Column-wise descriptive statistics

We could summarize different variables based on different summary statistics using the summarise() function. Here, we summarized the length and width of sepal and petal by calculating their average:

summarise(iris, meanSL=mean(Sepal.Length),

meanSW=mean(Sepal.Width),

meanPL=mean(Petal.Length),

meanPW=mean(Petal.Width))

Group-wise operations

The functions we discussed in previous sections from the dplyr package work on the whole data frame. If we want to use a group-wise operation on different columns, we need to use a combination of the group_by() function and the other functions:

iris.grouped<- group_by(iris, Species)

summarize(iris.grouped, count=n(),

meanSL= mean(Sepal.Length),

meanSW=mean(Sepal.Width),

meanPL=mean(Petal.Length),

meanPW=mean(Petal.Width))

Here, the combination of the group_by() and summarise() functions could be considered as an implementation of the split-apply-combine approach on a data frame. Here, group_by() takes the data frame as an input and produces a data frame too. However, this data frame is a special type of data frame where grouping information is stored inside it. When this special type of data frame is supplied as an input of the summarise() function, it knows that the calculation should be group-wise. Here, all the calculations using n(), mean()are performed group-wise.

Chaining

Sometimes, it could be necessary to use multiple functions to perform a single task. From the iris data, we may want to use the group_by() operation to get a special data frame. Then we may want to use the select() function to select only the sepal length and width. It would then be interesting to see location and dispersion summary statistics. Finally, we might want to see species with maximum average sepal length and maximum average sepal width:

iris

iris.grouped<- group_by(iris, Species)

iris.grouped.selected<- select(iris.grouped, Sepal.Length, Sepal.Width)

iris.grouped.selected.summarised<- summarise(iris.grouped.selected,

meanSL=mean(Sepal.Length),

sdSL=sd(Sepal.Length),

meanSW= mean(Sepal.Width),

sdSW= sd(Sepal.Width))

filter(iris.grouped.selected.summarised, meanSL==max(meanSL) | meanSW==max(meanSW))

The workflow is very intuitive but, each time we applied a function, we saved a new data frame. The dplyr package has a nice operator that prevents us from saving a new data frame each time we perform an action on it. This operator is called the %>% chain operator; it is similar to the pipe operation in shell scripting. The %>% operator turns x %% f(y) into f(x,y). This operator not only allow us to save storage, but also makes the code cluster more intuitive for other people to understand, It also helps you read your code in future:

iris %>%

group_by( Species) %>%

select(Sepal.Length, Sepal.Width) %>%

summarise( meanSL=mean(Sepal.Length),

sdSL=sd(Sepal.Length),

meanSW= mean(Sepal.Width),

sdSW= sd(Sepal.Width)) %>%

filter(meanSL==max(meanSL) | meanSW==max(meanSW))

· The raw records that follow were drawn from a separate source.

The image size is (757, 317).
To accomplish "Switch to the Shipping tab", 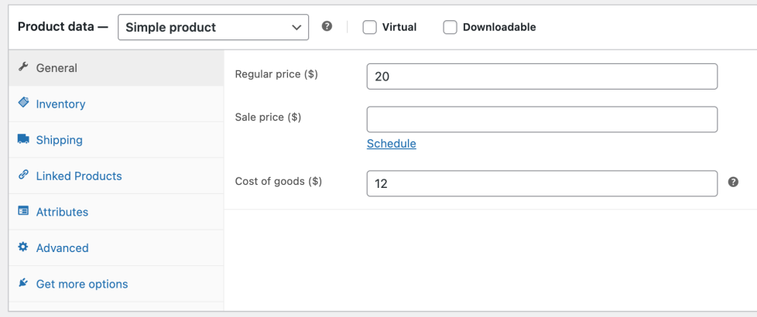I will 59,140.
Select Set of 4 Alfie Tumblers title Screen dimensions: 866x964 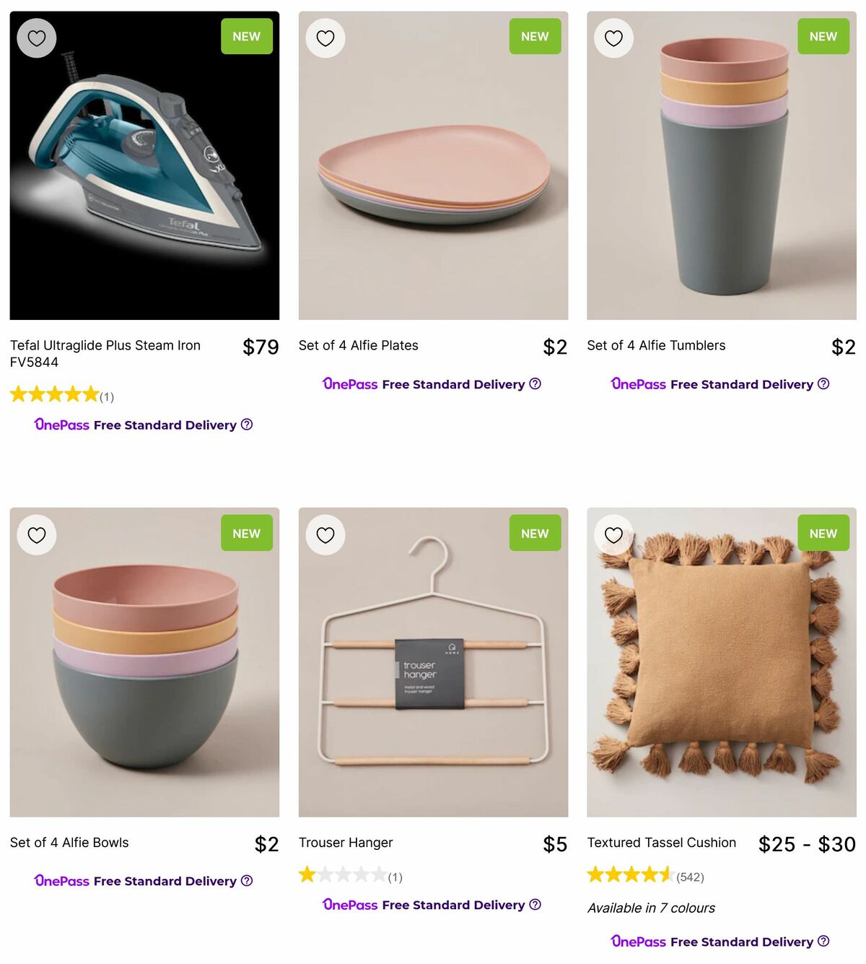[656, 346]
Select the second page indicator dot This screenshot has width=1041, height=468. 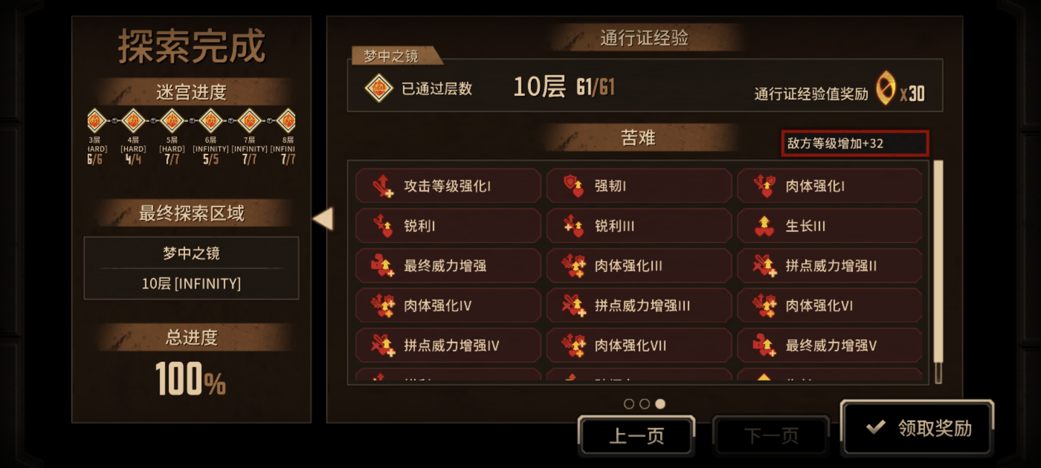(645, 403)
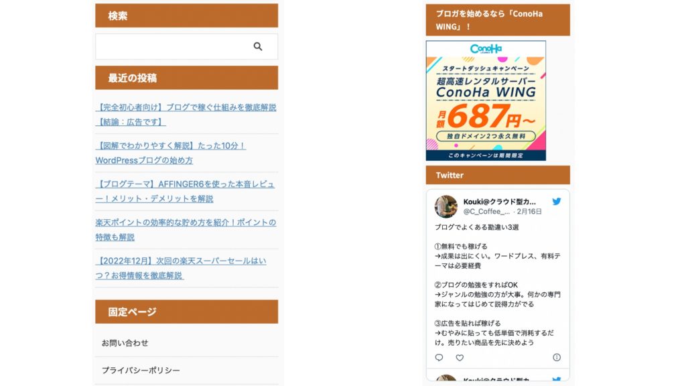Click inside the 検索 search text field
The width and height of the screenshot is (686, 386).
[171, 47]
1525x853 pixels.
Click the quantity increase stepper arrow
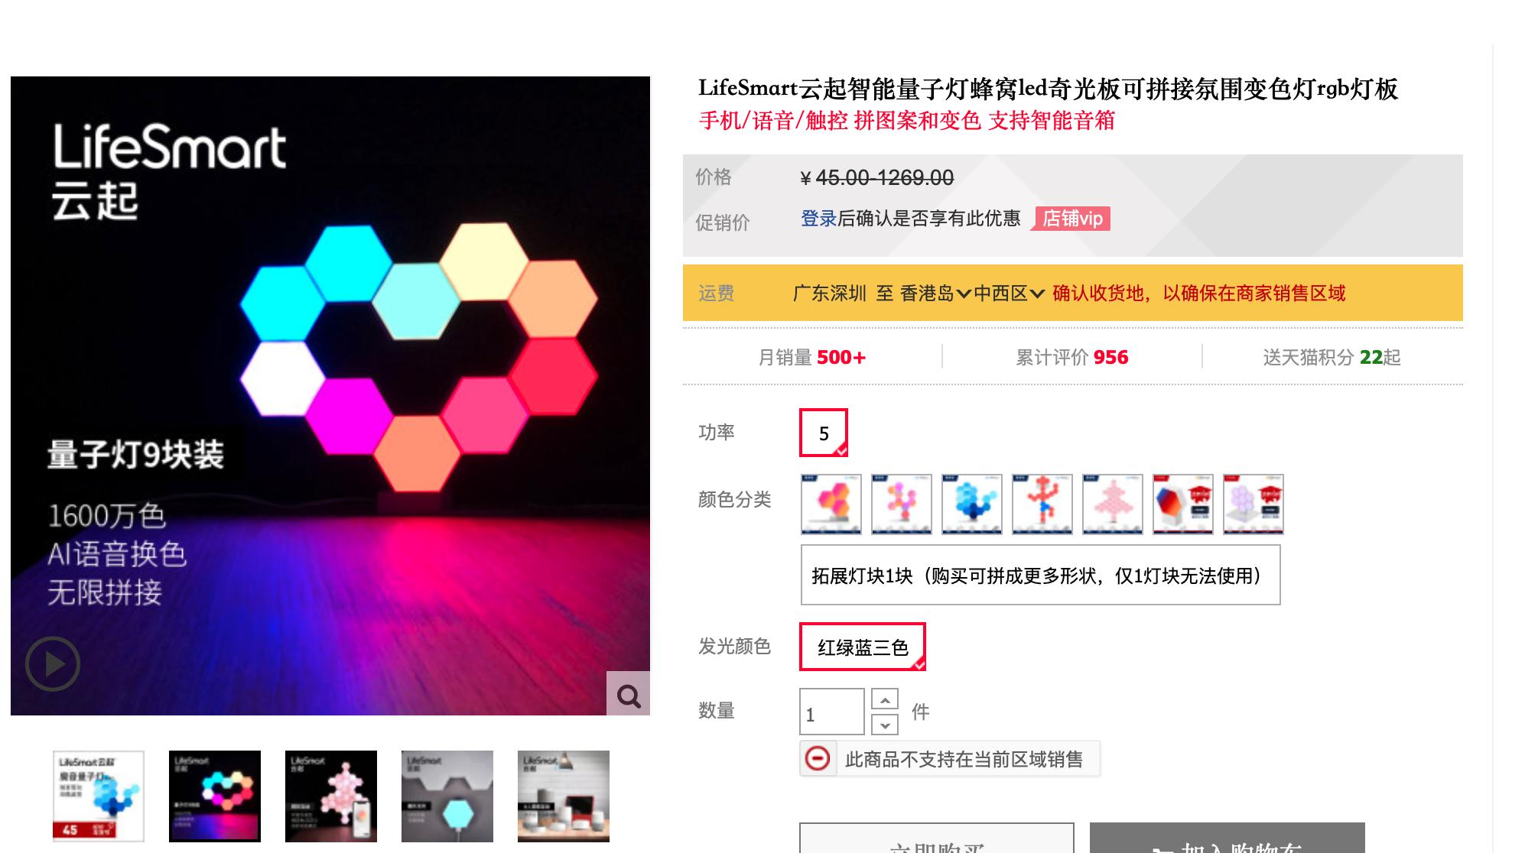tap(884, 699)
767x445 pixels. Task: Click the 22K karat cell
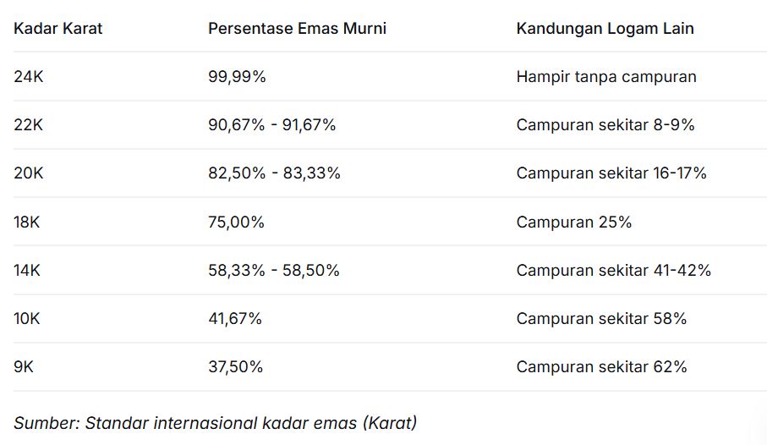pos(28,125)
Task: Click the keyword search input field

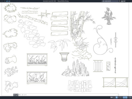Action: (110, 1)
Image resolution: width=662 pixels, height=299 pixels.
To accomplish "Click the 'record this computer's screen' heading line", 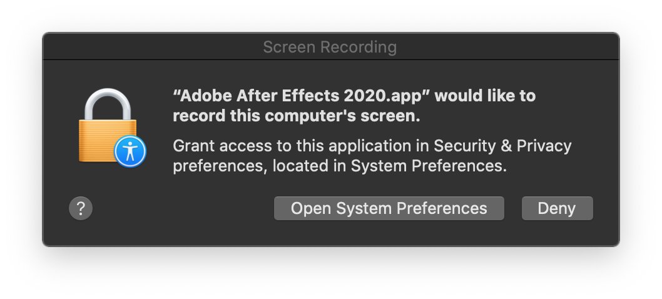I will pos(297,116).
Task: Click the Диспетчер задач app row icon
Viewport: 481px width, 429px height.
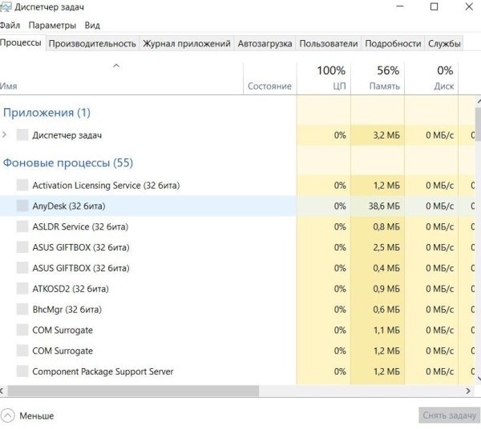Action: (x=22, y=135)
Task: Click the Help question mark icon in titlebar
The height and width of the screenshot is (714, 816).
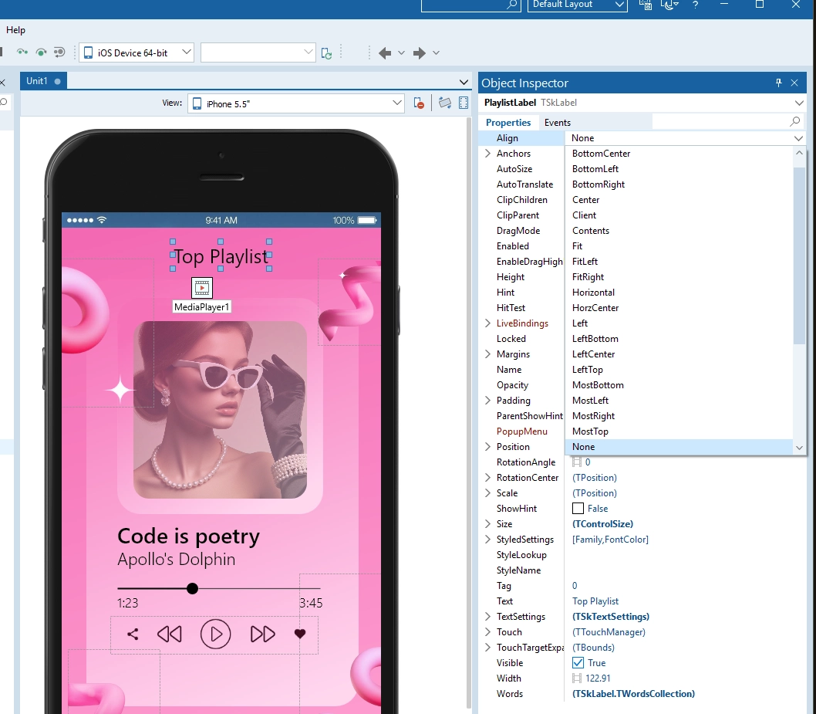Action: click(695, 6)
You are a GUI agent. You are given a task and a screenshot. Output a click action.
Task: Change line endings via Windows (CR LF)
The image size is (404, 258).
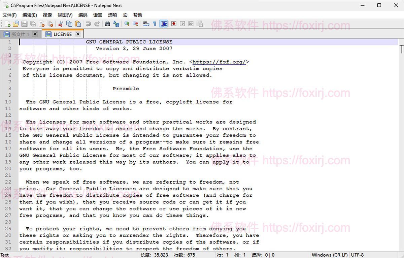(329, 255)
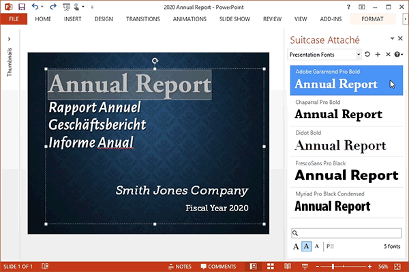This screenshot has height=272, width=409.
Task: Fit slide to current window icon
Action: tap(397, 267)
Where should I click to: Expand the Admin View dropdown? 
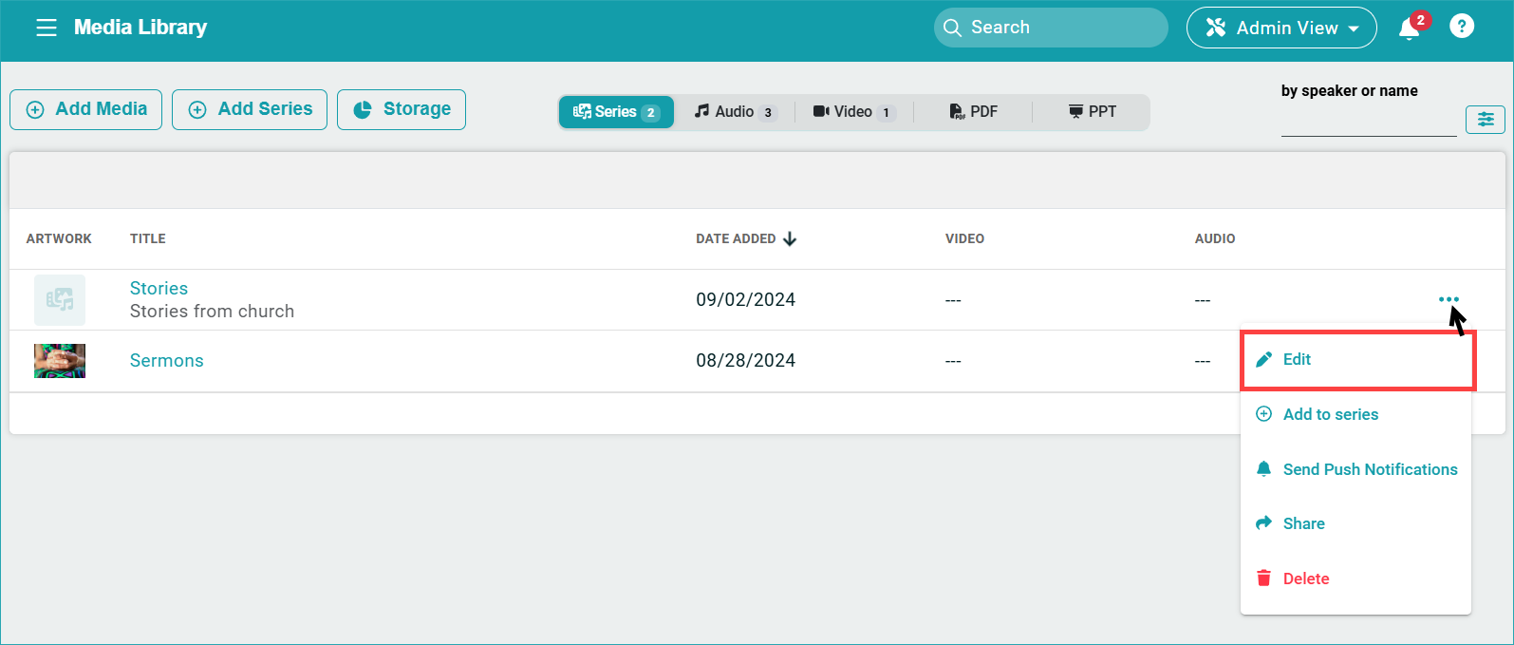click(x=1281, y=28)
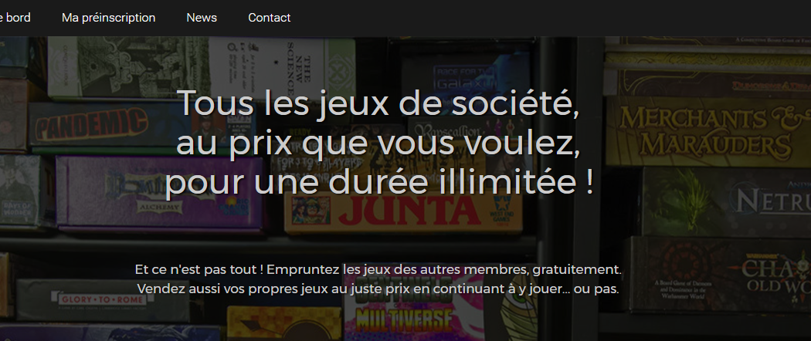
Task: Click the Glory to Rome box
Action: click(103, 301)
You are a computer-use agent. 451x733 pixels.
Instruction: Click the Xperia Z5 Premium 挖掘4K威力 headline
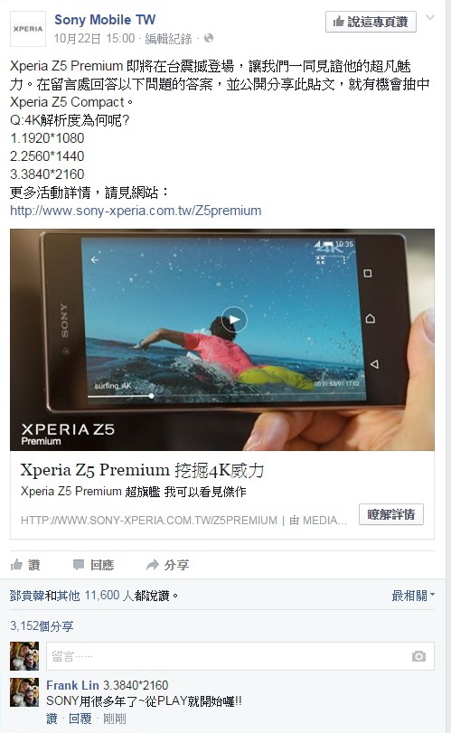[142, 470]
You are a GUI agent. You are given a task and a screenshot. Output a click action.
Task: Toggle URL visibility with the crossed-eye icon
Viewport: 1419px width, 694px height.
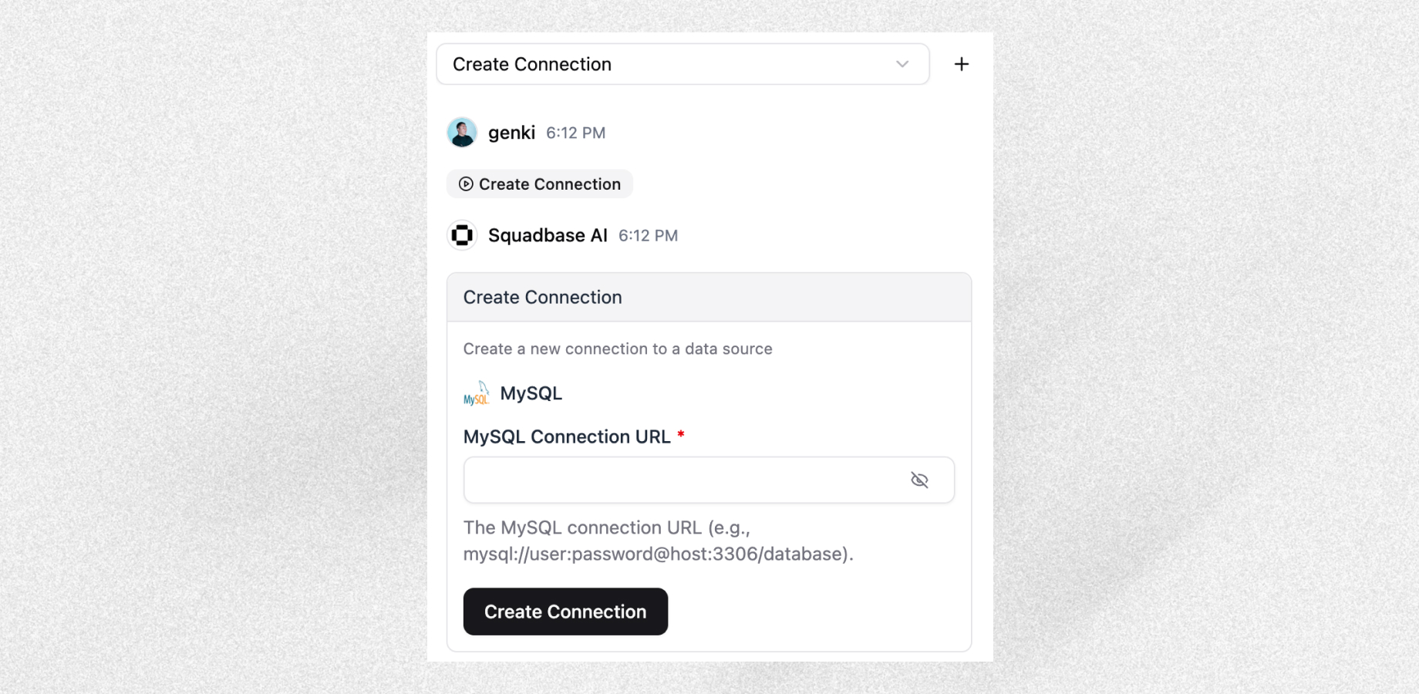click(x=919, y=480)
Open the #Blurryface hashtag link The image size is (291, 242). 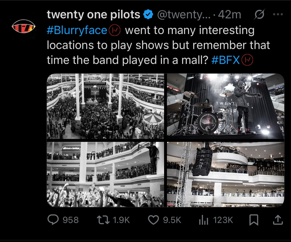point(77,30)
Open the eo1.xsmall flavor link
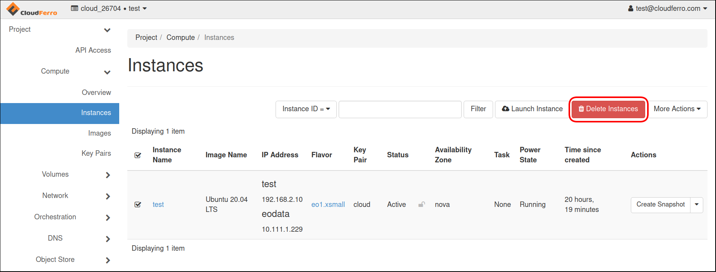The width and height of the screenshot is (716, 272). [x=328, y=205]
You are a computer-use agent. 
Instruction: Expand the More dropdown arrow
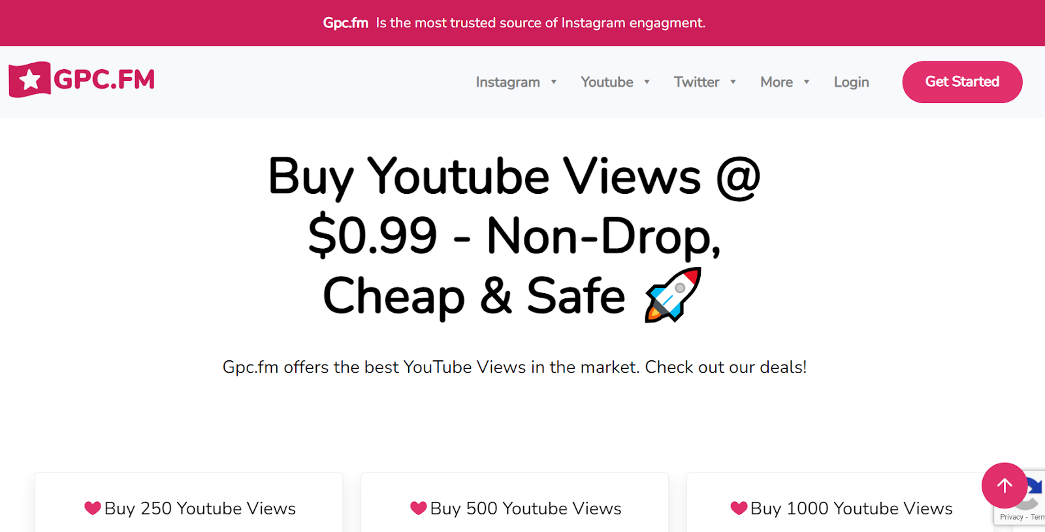click(807, 82)
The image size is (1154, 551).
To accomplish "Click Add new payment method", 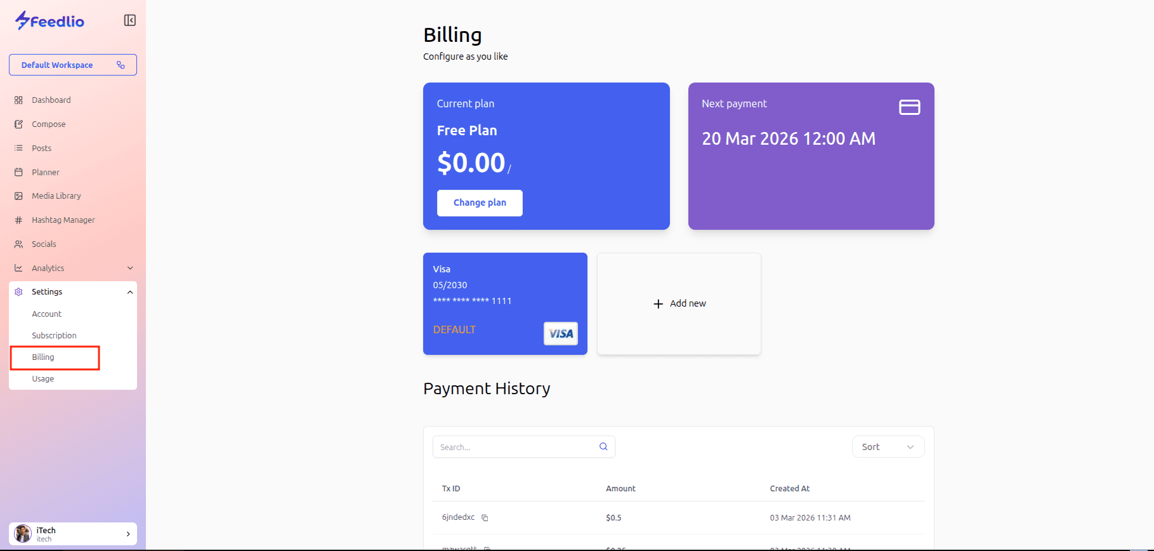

When we have a script file with a huge number of lines, this feature comes in handy. A cluster of these lines of code in a script file will help us understand that these lines of code were written to perform one task. This also saves us the effort of writing an additional data frame name each time.

Summary

In this chapter, we discussed the importance of the split-apply-combine strategy. We understood what the split-apply-combine strategy is and why it is important in data manipulations. The split-apply-combine strategy can be implemented using base R, but it requires a large amount of code and is not memory or time efficient. To overcome this limitation, we discussed the plyr package in which group-wise data manipulation can be implemented efficiently. The functions within plyr are intuitive and instructive in terms of input and output types. A large variety of data processing can be done using only a few functions with common input and various types of output. For further reading, an interested user can refer to the paper The Split-Apply-Combine Strategy for Data Analysis by Wickham, which can be found at http://www.jstatsoft.org/v40/i01/paper. We also discussed how we can use dplyr as a powerful tool to manipulate data frame.

In the following chapter, you will learn about reshaping a dataset, which is another important aspect of group-wise data manipulation.